**REQUIREMENT:**
Would you please state how many lines in the entries contain the word "Cookies"? Only the number should be given.

Dataset entries
>>>>

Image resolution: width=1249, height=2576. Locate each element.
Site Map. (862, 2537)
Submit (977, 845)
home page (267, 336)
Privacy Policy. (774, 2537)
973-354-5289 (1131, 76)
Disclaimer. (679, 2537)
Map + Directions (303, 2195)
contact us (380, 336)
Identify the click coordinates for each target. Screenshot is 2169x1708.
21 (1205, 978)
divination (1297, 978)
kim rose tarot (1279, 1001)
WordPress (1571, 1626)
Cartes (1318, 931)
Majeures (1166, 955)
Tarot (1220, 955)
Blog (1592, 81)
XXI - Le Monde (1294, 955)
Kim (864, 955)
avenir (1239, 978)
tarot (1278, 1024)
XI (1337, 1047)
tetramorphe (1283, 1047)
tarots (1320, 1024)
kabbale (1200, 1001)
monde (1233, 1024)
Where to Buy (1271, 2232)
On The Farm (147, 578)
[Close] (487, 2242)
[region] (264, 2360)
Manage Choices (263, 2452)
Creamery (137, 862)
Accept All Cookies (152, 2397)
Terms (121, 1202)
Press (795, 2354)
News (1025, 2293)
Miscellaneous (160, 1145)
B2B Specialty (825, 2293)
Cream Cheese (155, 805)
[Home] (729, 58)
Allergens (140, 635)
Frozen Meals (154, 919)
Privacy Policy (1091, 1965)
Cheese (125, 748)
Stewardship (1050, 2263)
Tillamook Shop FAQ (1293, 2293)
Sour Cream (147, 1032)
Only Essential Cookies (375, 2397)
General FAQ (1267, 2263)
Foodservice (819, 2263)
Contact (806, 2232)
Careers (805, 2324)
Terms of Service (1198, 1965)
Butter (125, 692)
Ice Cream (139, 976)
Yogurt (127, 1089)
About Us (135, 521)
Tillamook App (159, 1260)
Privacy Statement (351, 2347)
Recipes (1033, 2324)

<<<<

**ANSWER TO THIS PROBLEM:**
2